## YOUR OBJECTIVE
The expected copy holds every entry exactly and none of the pictures.

## MATERIAL SUPPLIED
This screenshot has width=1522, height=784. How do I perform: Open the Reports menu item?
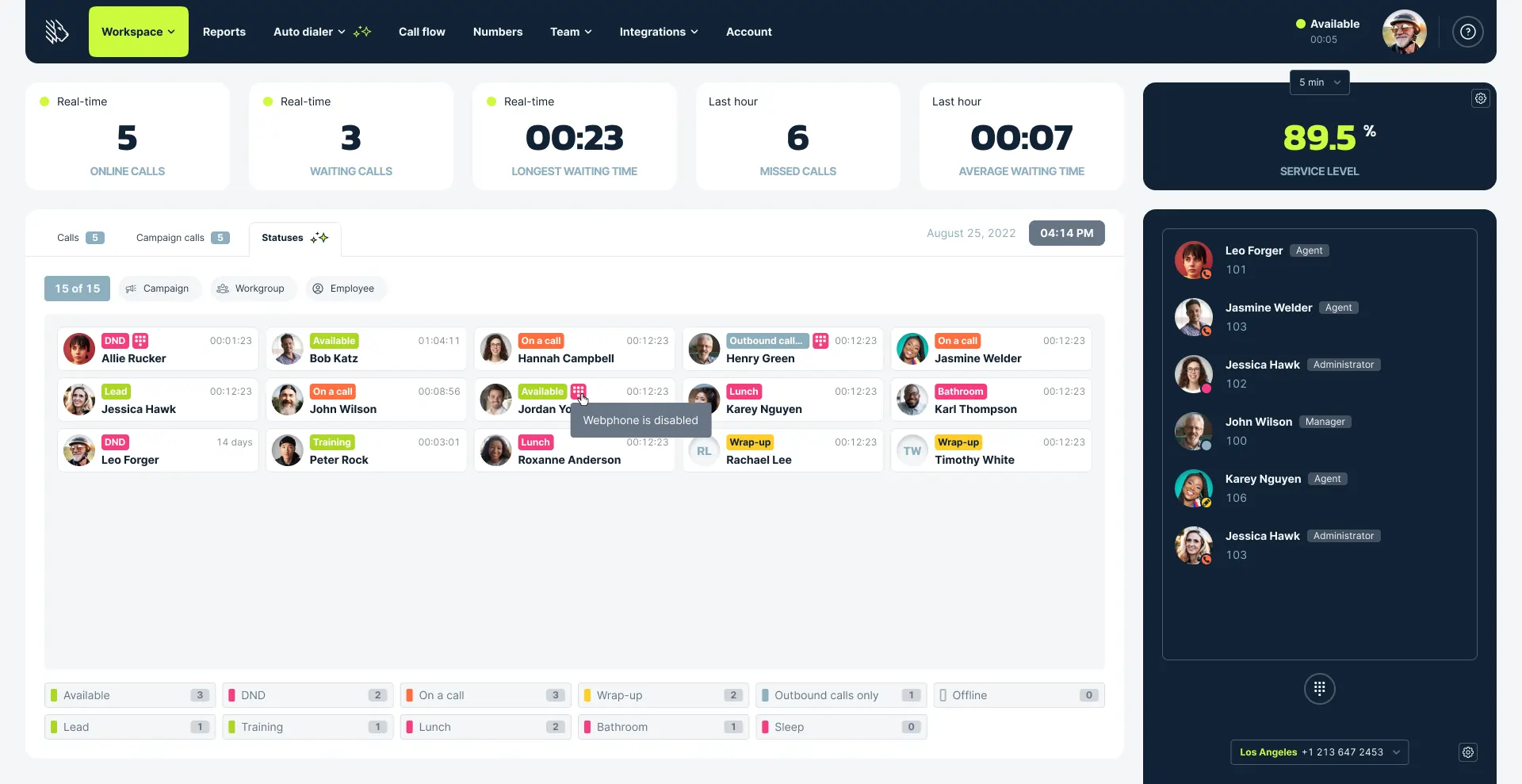224,32
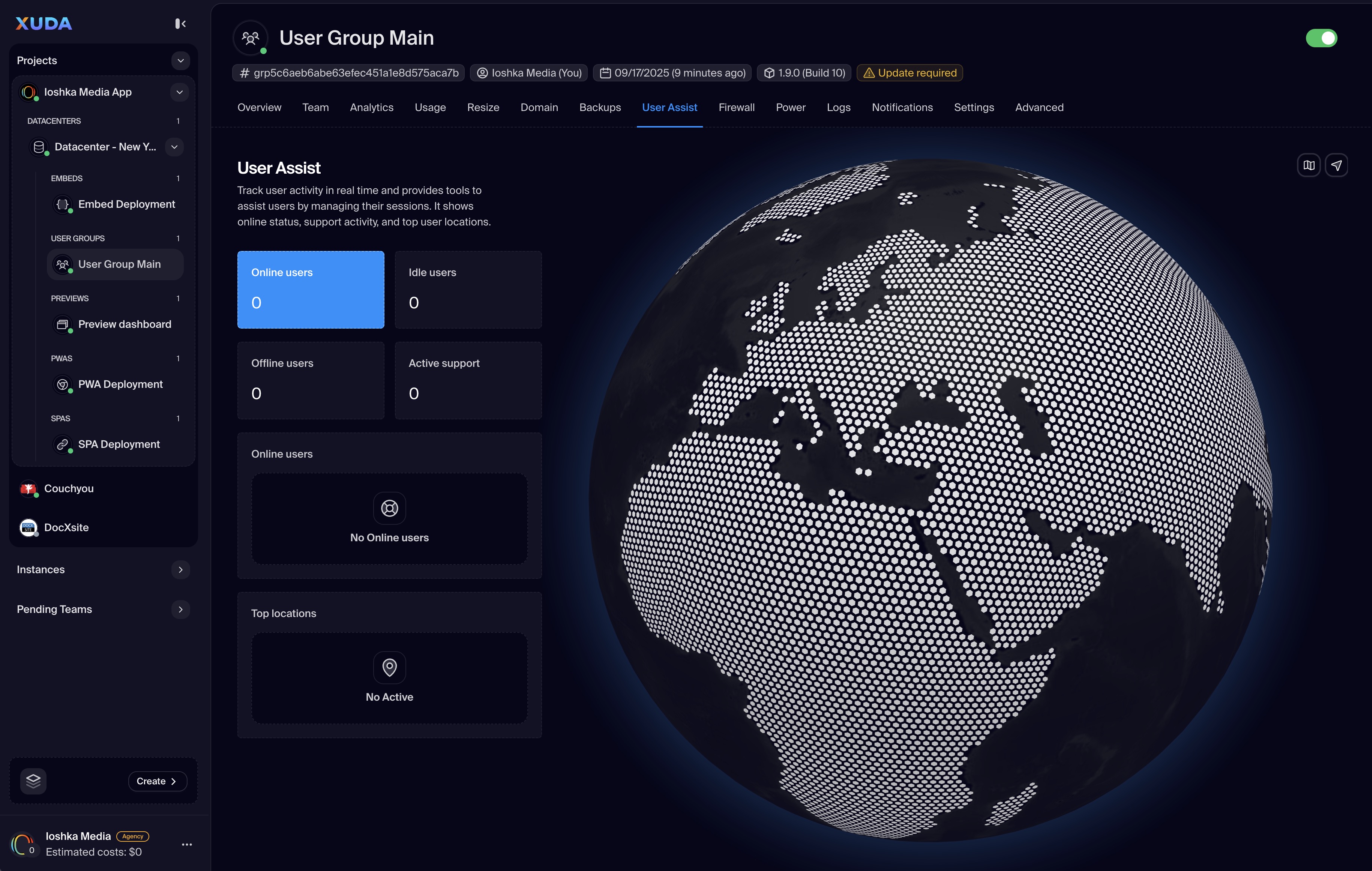Click the Embed Deployment braces icon
The height and width of the screenshot is (871, 1372).
63,204
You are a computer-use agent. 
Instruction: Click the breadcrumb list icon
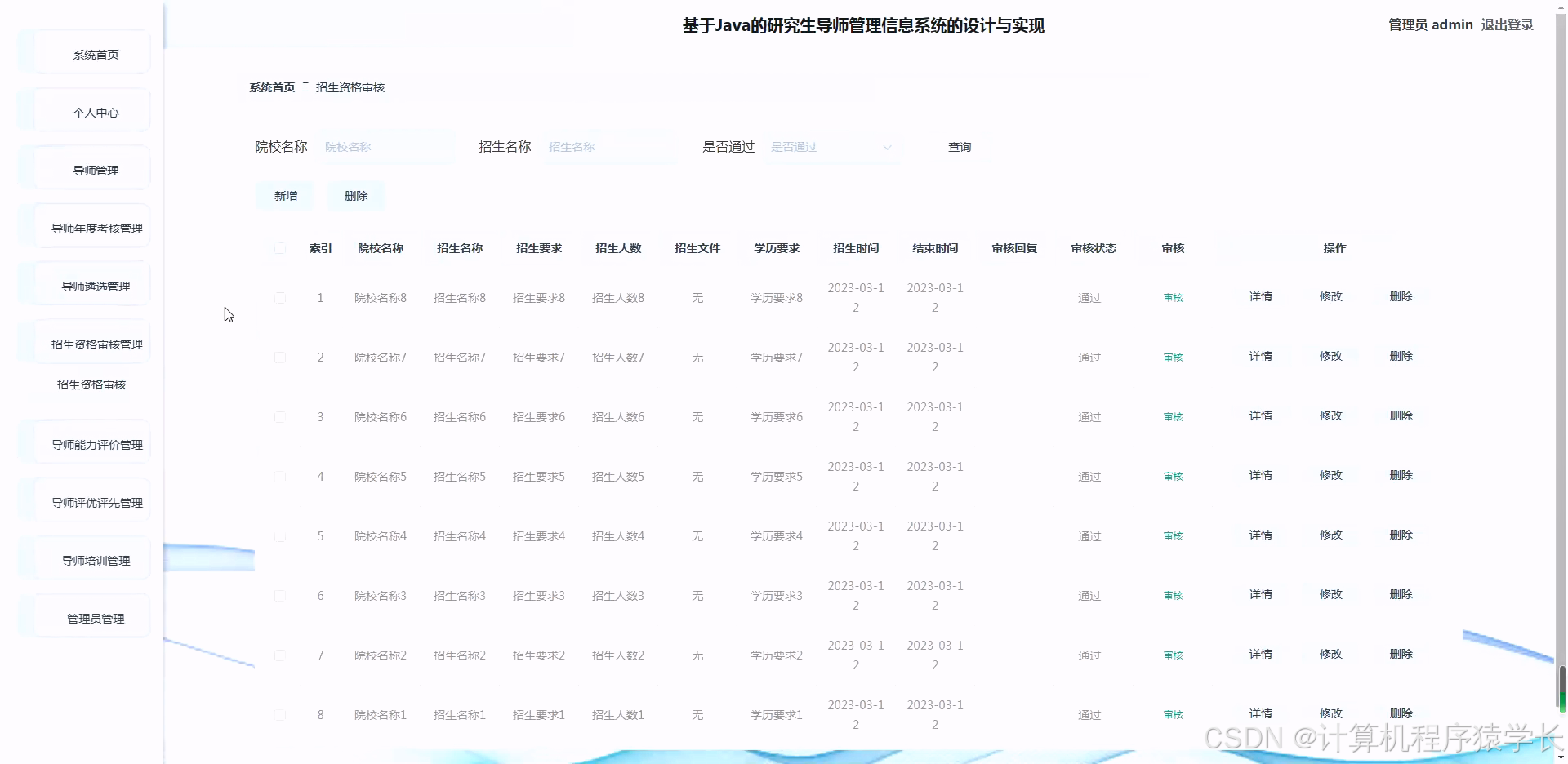[x=305, y=87]
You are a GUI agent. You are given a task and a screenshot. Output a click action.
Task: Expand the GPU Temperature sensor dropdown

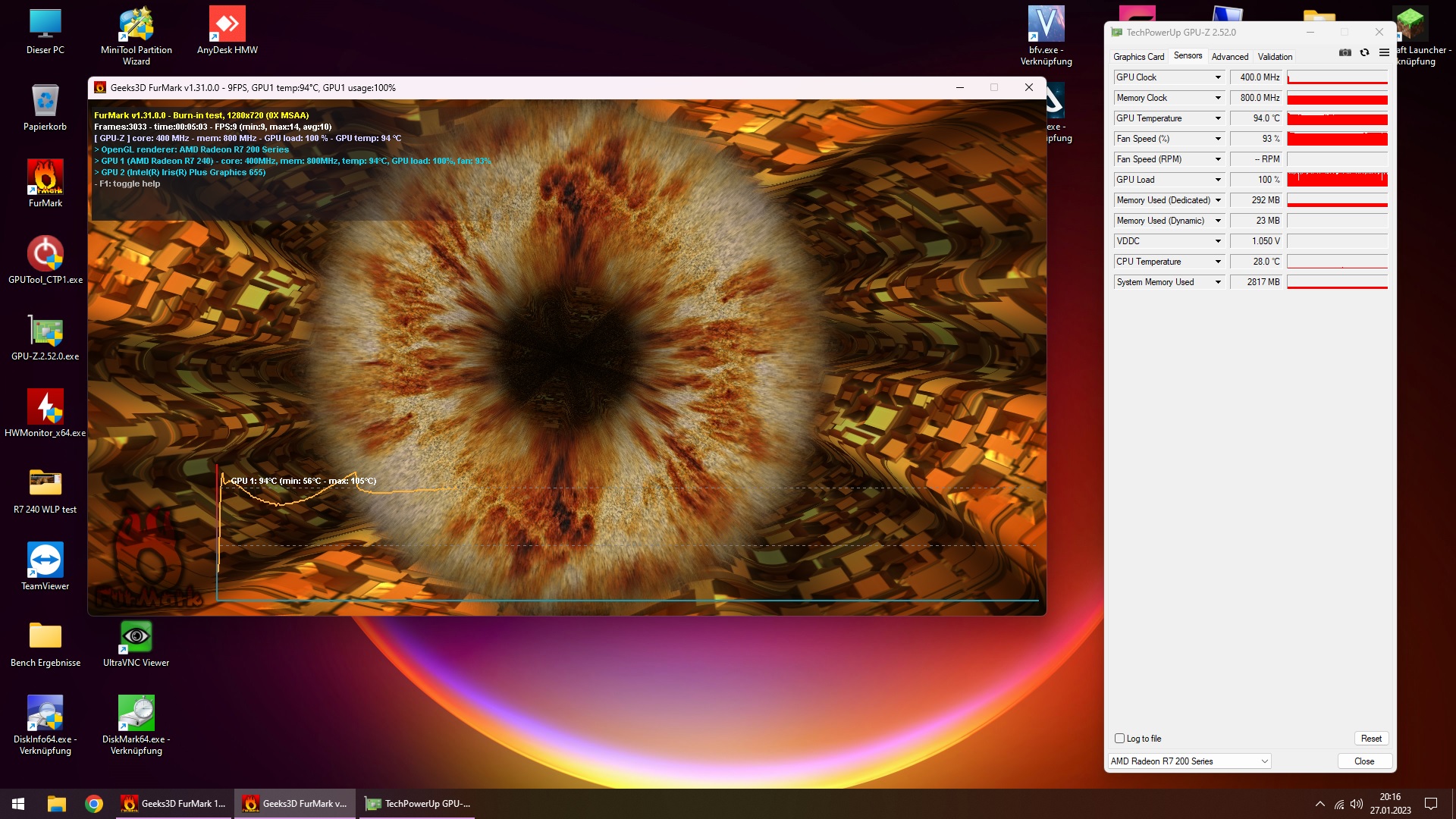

## TASK OUTPUT
This screenshot has width=1522, height=784. How do I perform: Open the Reports menu item?
224,32
Click the Embed Deployment braces icon
The height and width of the screenshot is (871, 1372).
63,204
You are a computer-use agent. 
Instruction: Click the breadcrumb list icon
[x=305, y=87]
You are a GUI agent. You are given a task and a screenshot. Output a click action.
Task: Expand the GPU Temperature sensor dropdown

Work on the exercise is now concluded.